Lovely family winery where they have the wonderful habit of bashfully keeping things to themselves, they are just outside the Classico region and therefore have had to be a little more circumspect in their pricing. So as Anselmi and Pieropan have produced wines that have revitalised the reputation of Soave so they have also been able to raise their prices as well as their game. Vicentini have gone about creating wines that have all the flavour and poise of their supposed superiors but have kept their prices to a reasonable scale.
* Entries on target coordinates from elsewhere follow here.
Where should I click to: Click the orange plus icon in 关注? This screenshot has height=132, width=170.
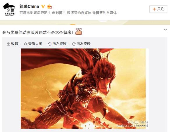coord(154,9)
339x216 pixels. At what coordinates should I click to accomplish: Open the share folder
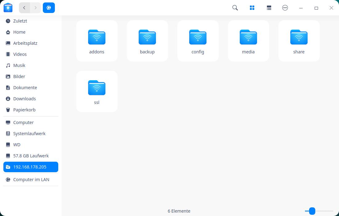click(x=299, y=41)
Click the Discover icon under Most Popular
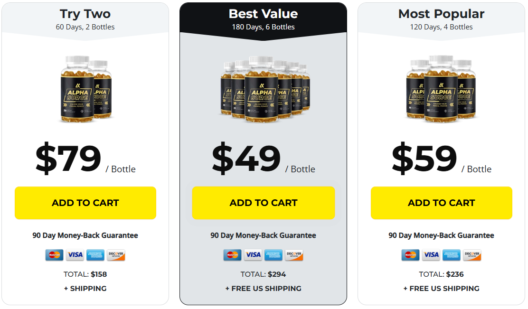528x309 pixels. [x=472, y=255]

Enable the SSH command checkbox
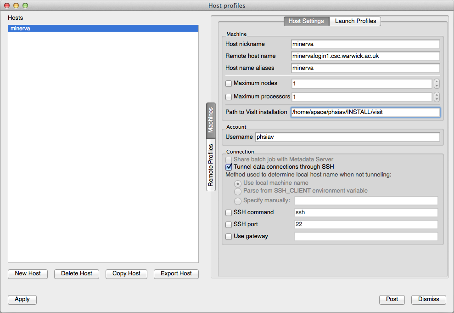click(x=228, y=213)
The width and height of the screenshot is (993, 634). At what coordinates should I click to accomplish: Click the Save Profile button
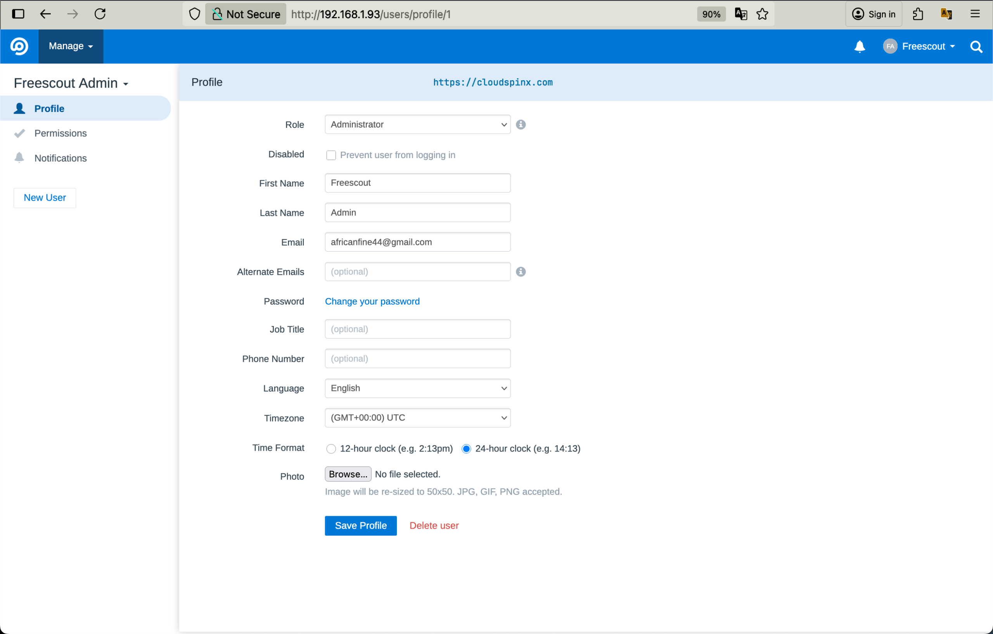pyautogui.click(x=360, y=525)
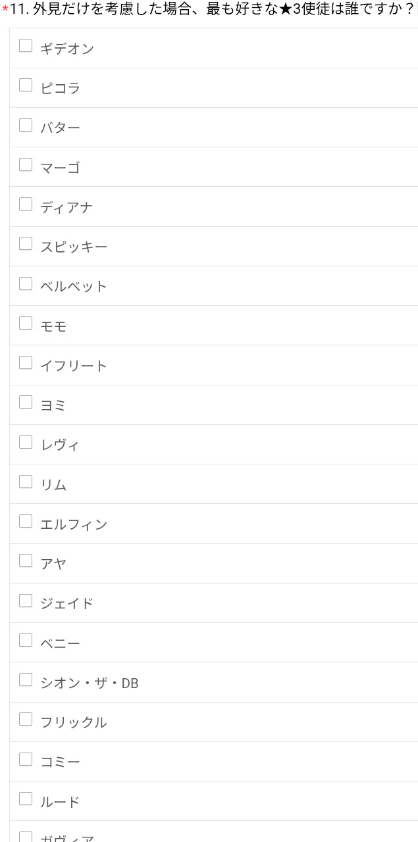Check the ギデオン checkbox

tap(26, 46)
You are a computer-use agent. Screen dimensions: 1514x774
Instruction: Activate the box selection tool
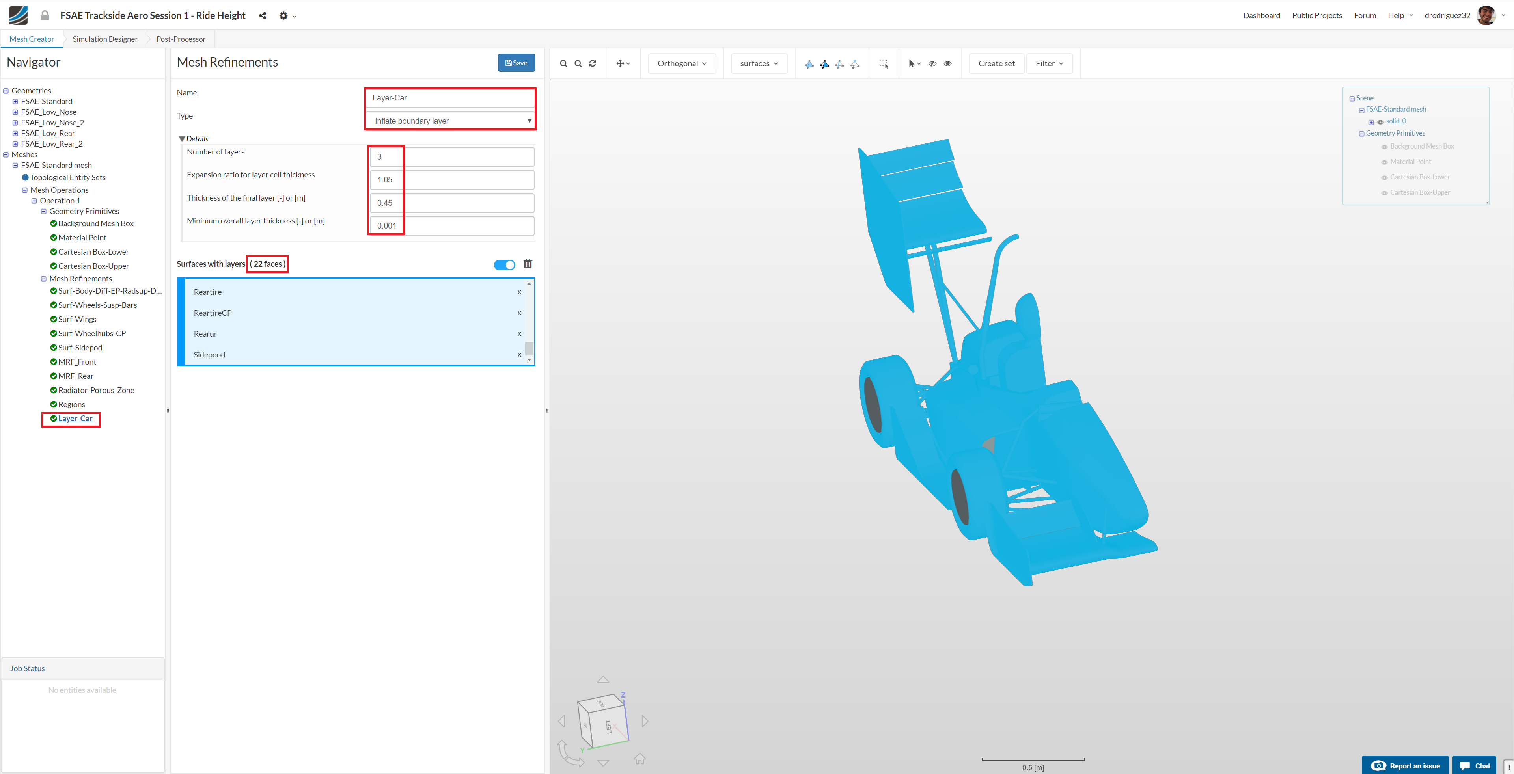coord(883,63)
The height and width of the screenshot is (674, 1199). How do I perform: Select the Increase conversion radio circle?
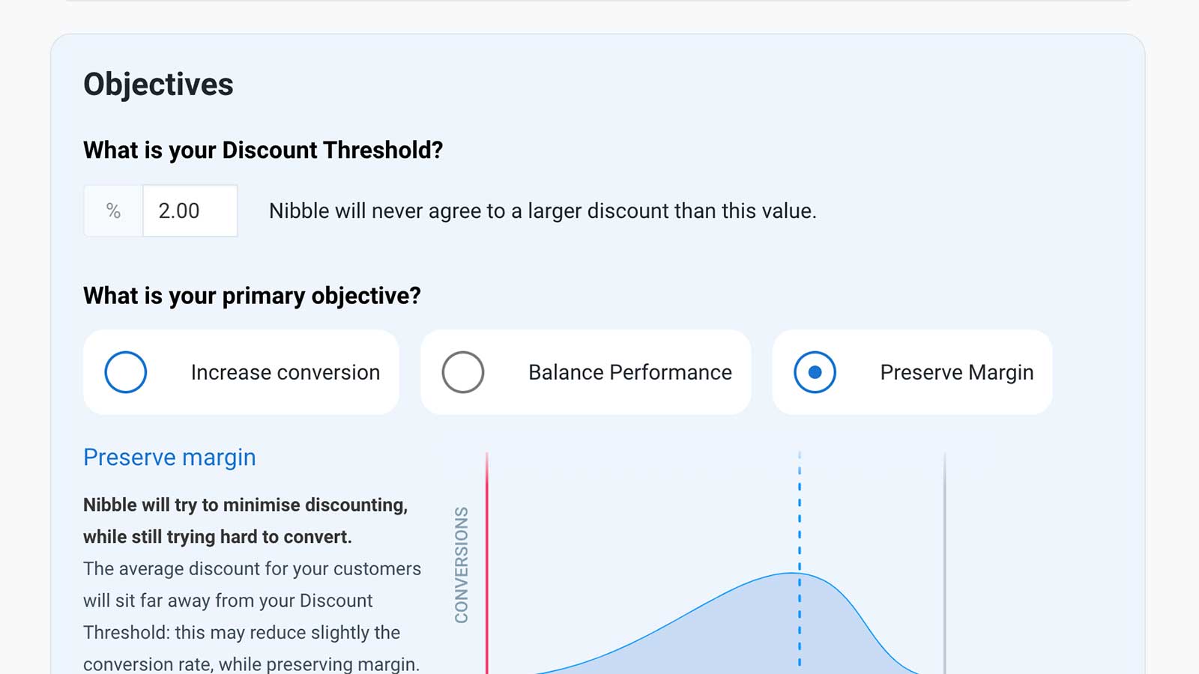pos(126,372)
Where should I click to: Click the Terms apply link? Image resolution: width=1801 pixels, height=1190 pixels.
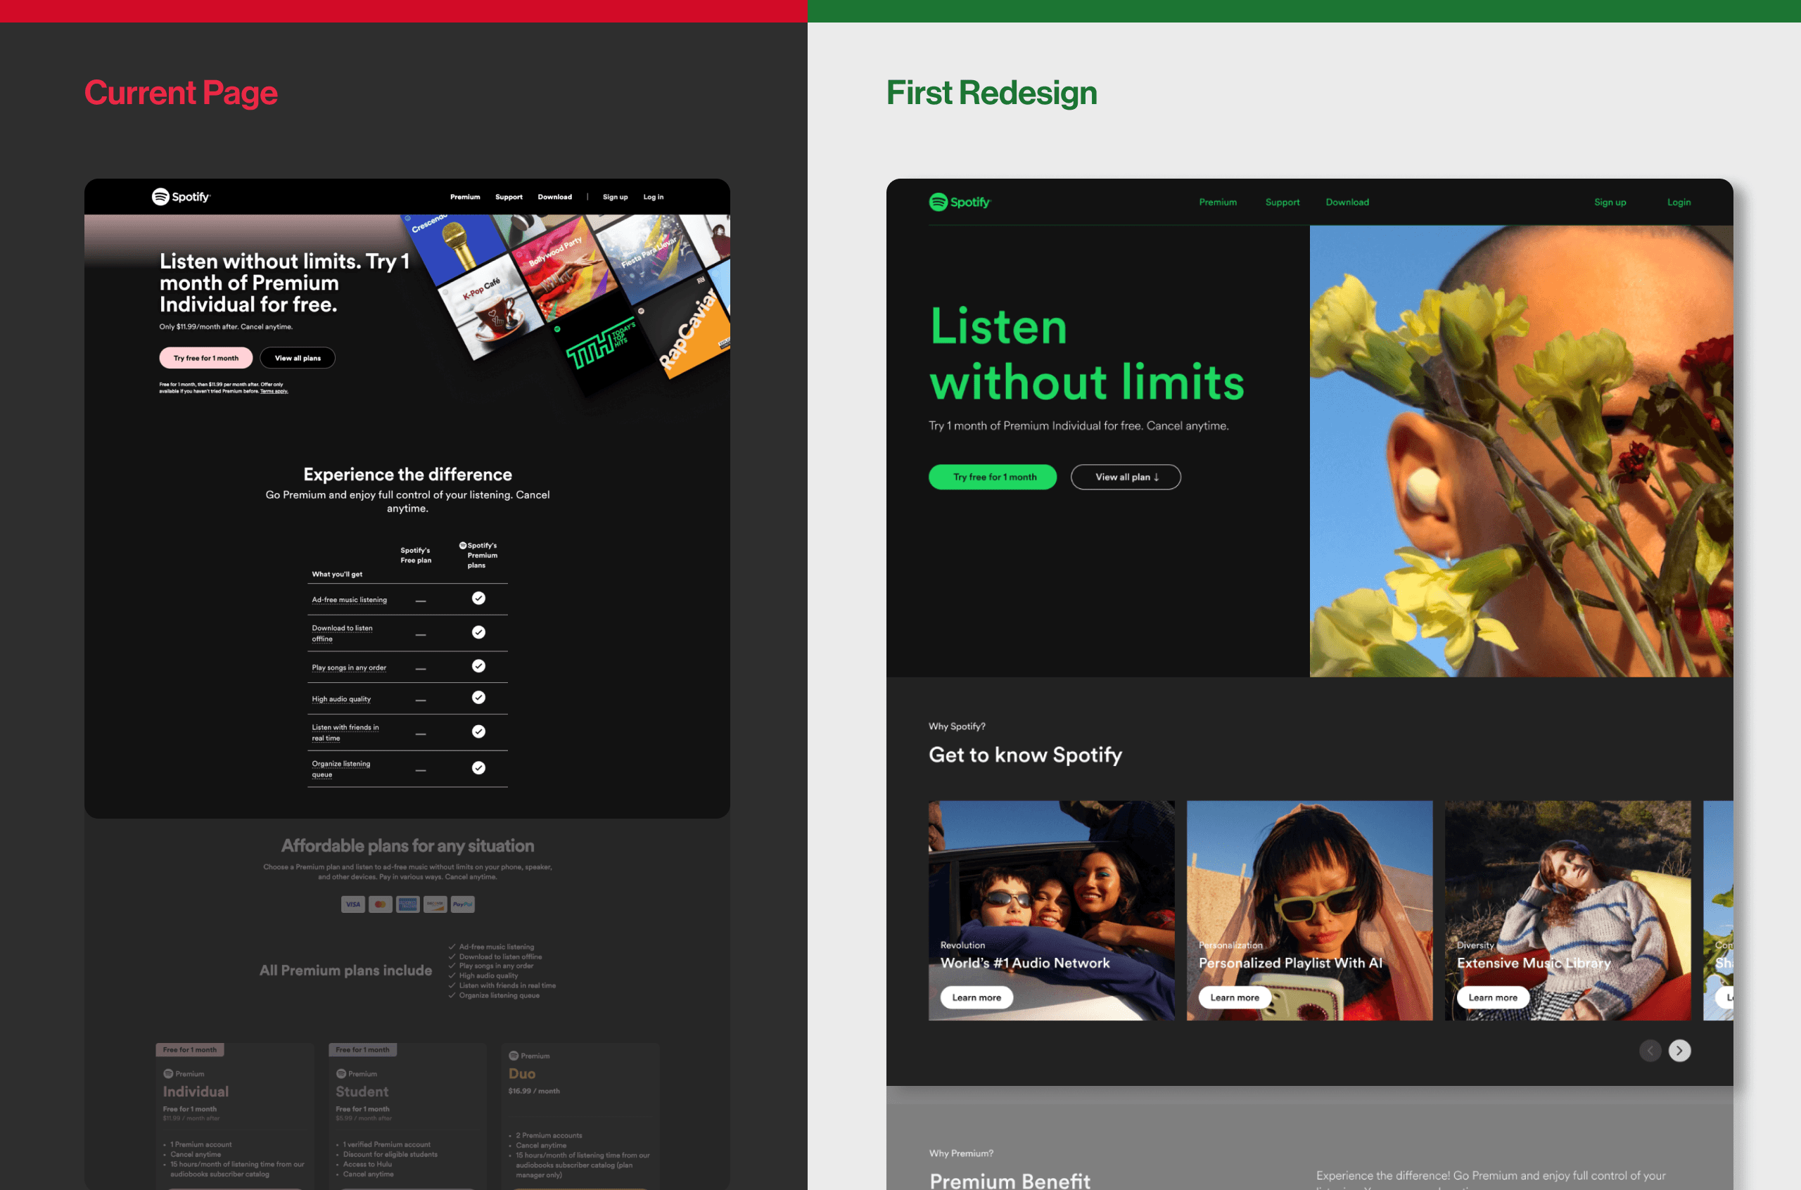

As for bashfulness, when we first met them in Verona, we were just passing and noticed a tiny sign mentioning their 3 glass award. So we had a sip of their delicious oak aged Soave and loved it. We sat down, tried their unoaked and spritely entry level Soave and were fully taken. It was three months later and back at base that they let slip that they actually made a lovely fruity Valpolicella too. But we were looking for one of those too!